Assignment: Your reply must contain the lines from the one with "Where should I click to: Collapse" through the last line of the material, exact and complete, with no pictures and no other text.

Material provided:
++++++++++++++++++++

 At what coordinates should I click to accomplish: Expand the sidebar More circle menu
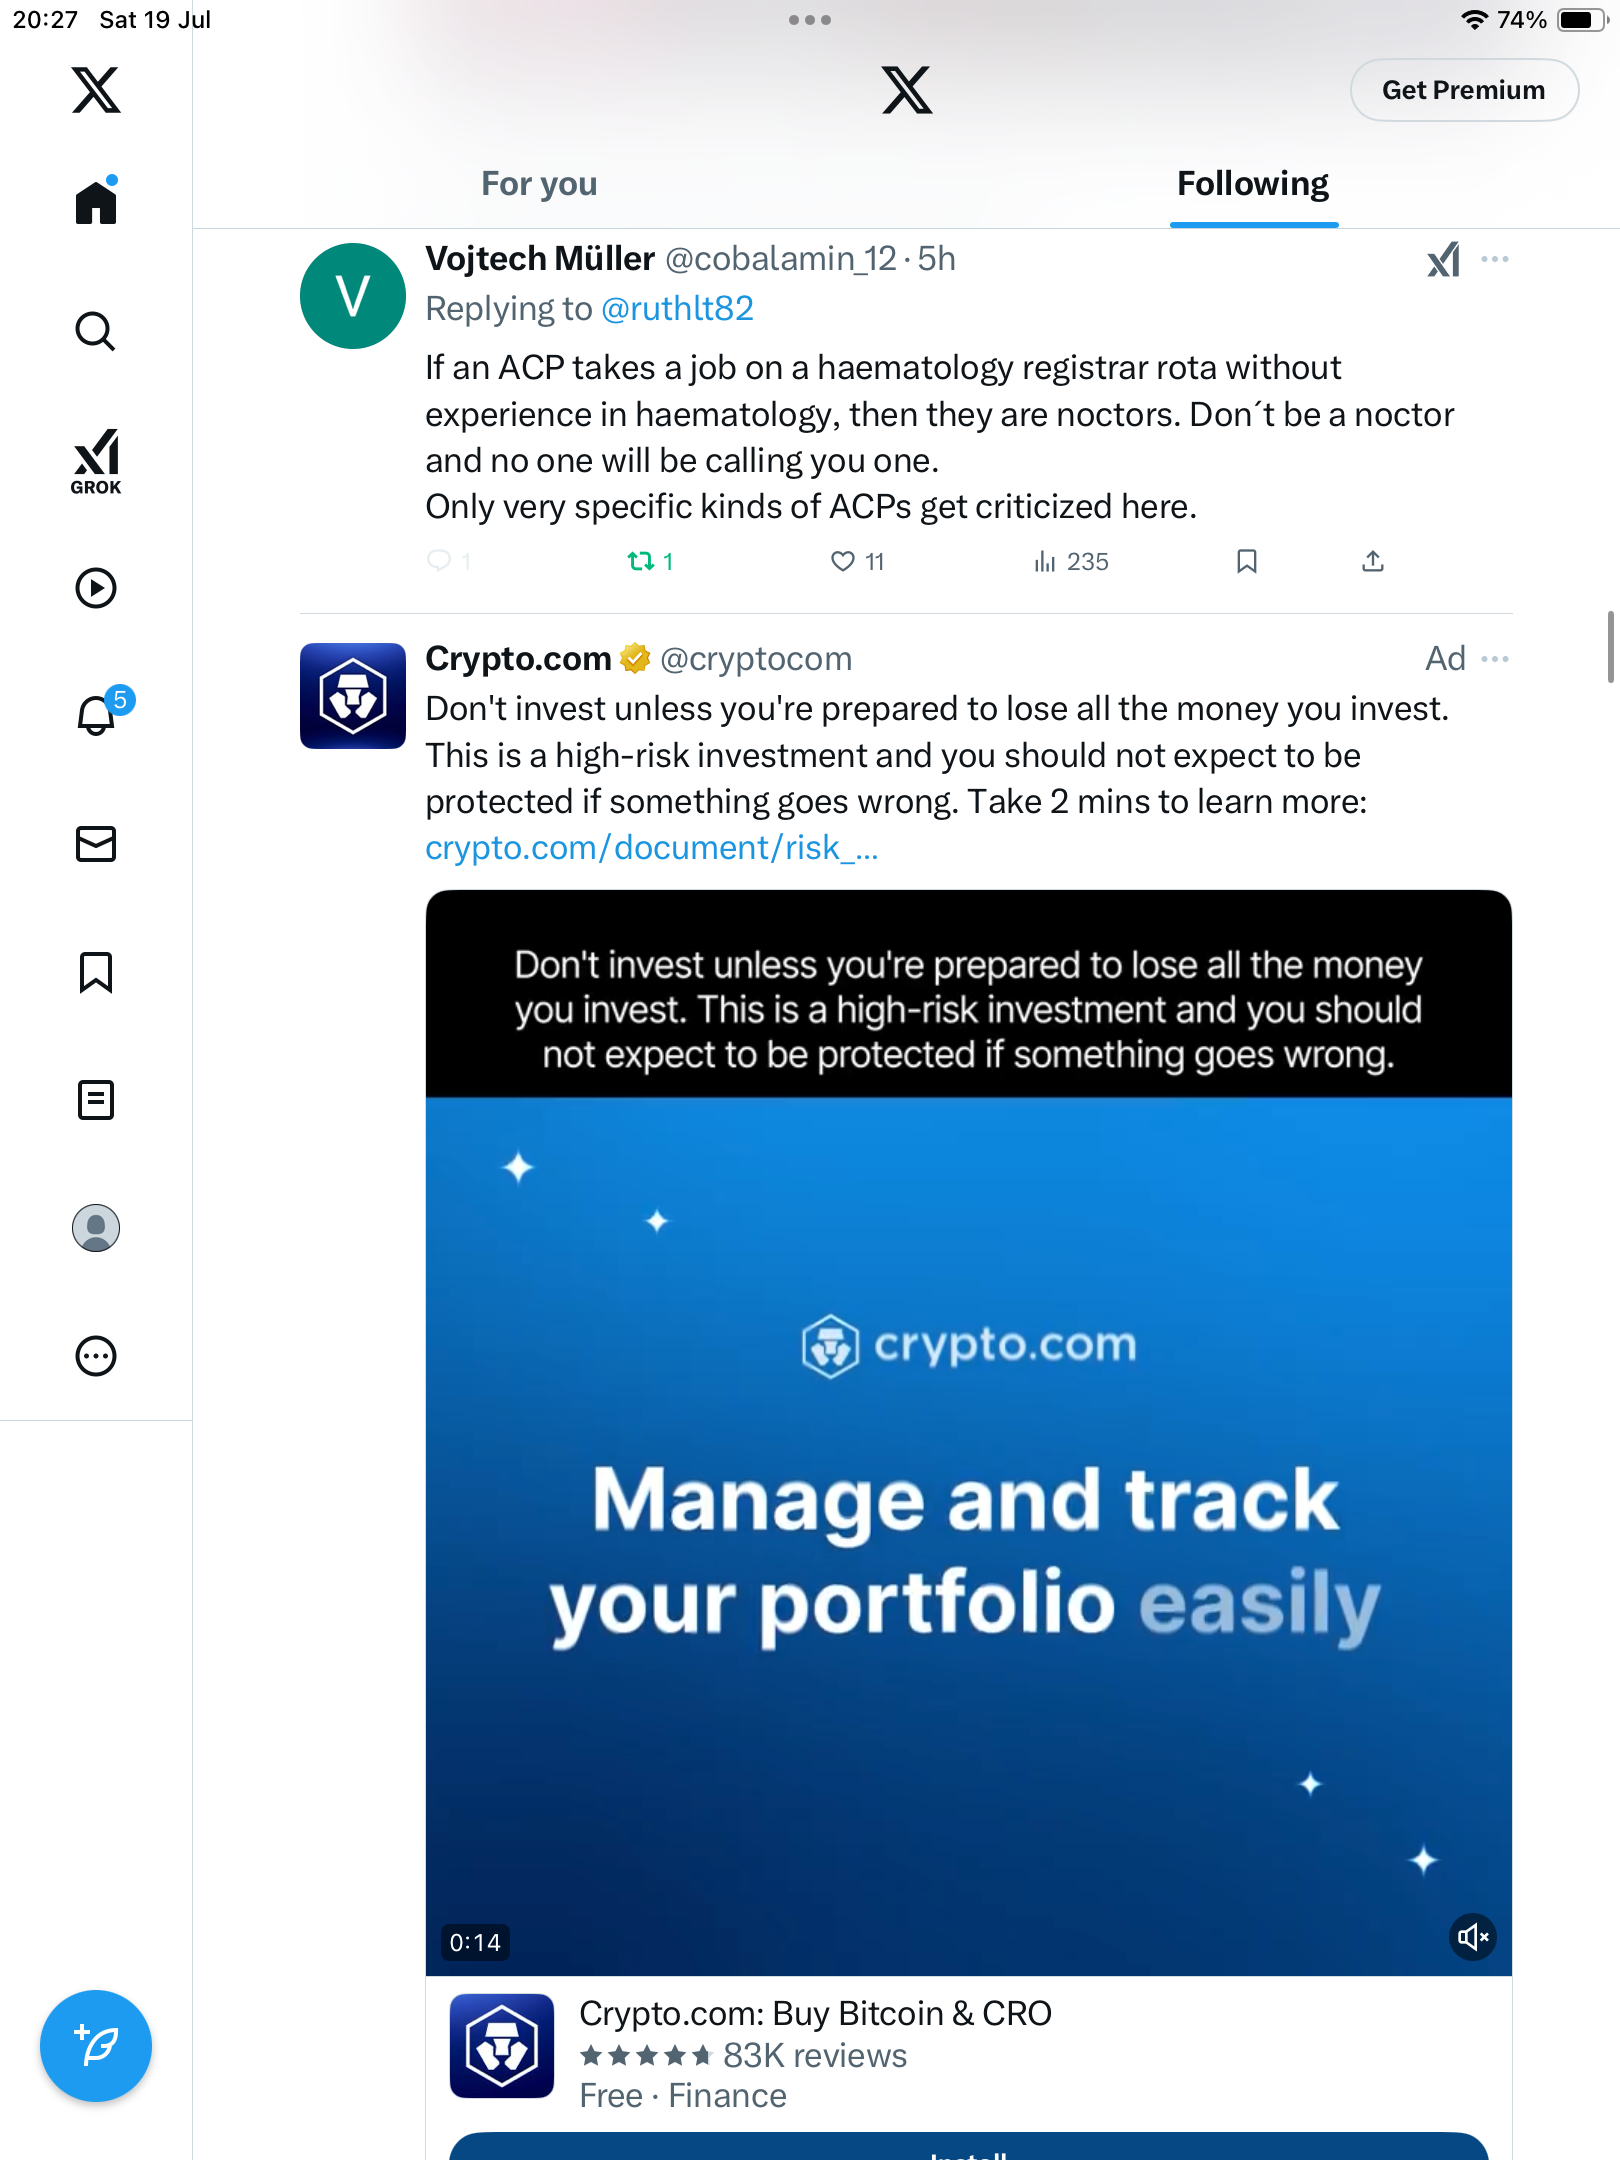pos(96,1356)
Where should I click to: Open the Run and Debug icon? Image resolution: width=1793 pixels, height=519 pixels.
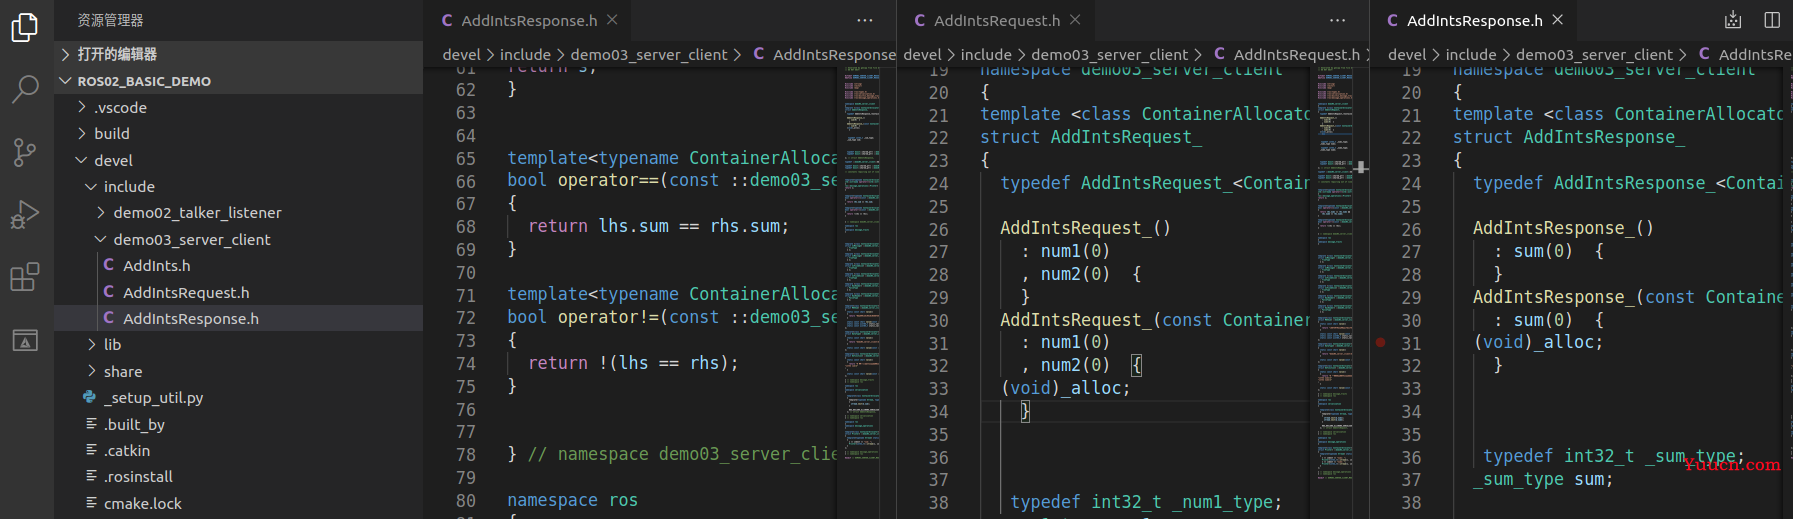(x=25, y=214)
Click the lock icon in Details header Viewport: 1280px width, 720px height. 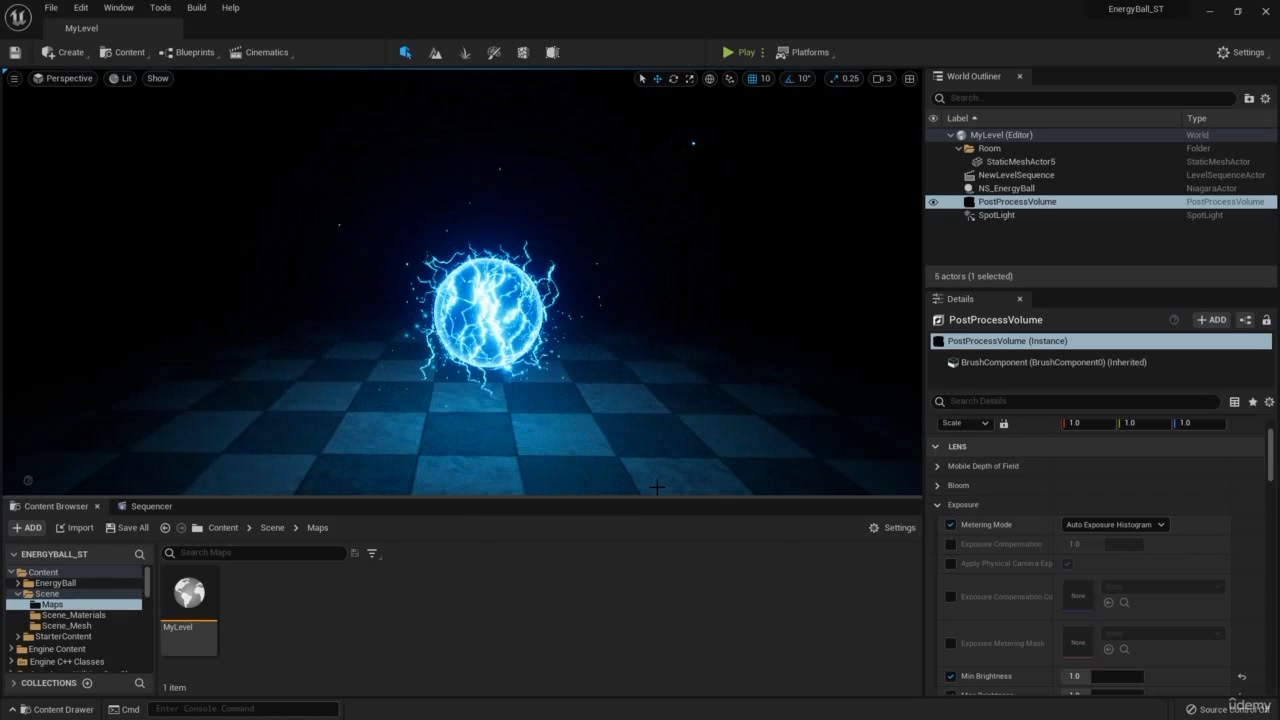pos(1266,320)
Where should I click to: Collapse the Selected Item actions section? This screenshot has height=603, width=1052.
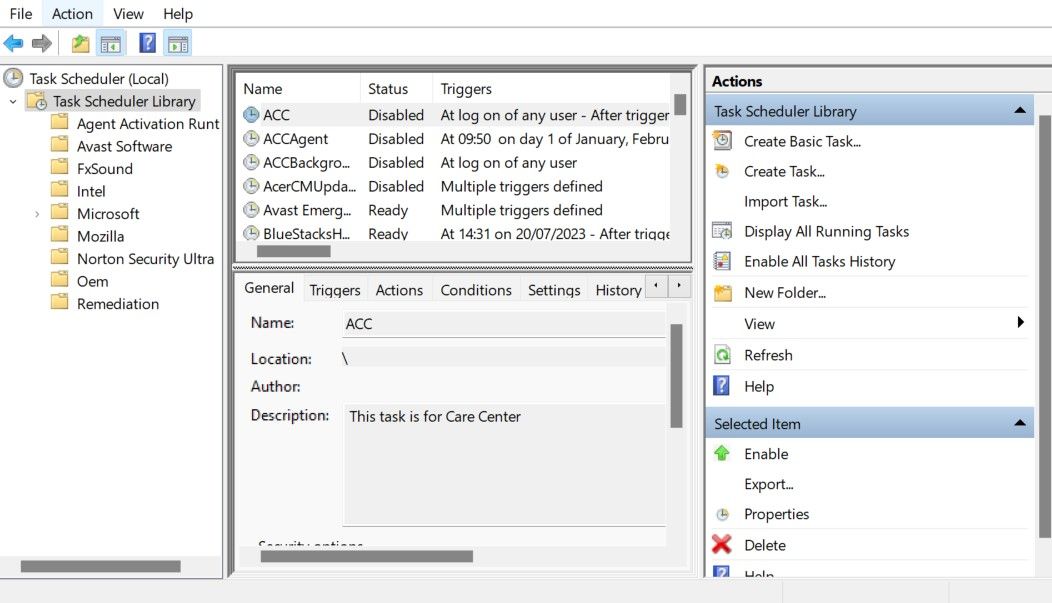(1020, 423)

++++++++++++++++++++

Answer space:
Where should I click to: Collapse the Selected Item actions section? This screenshot has height=603, width=1052.
(1020, 423)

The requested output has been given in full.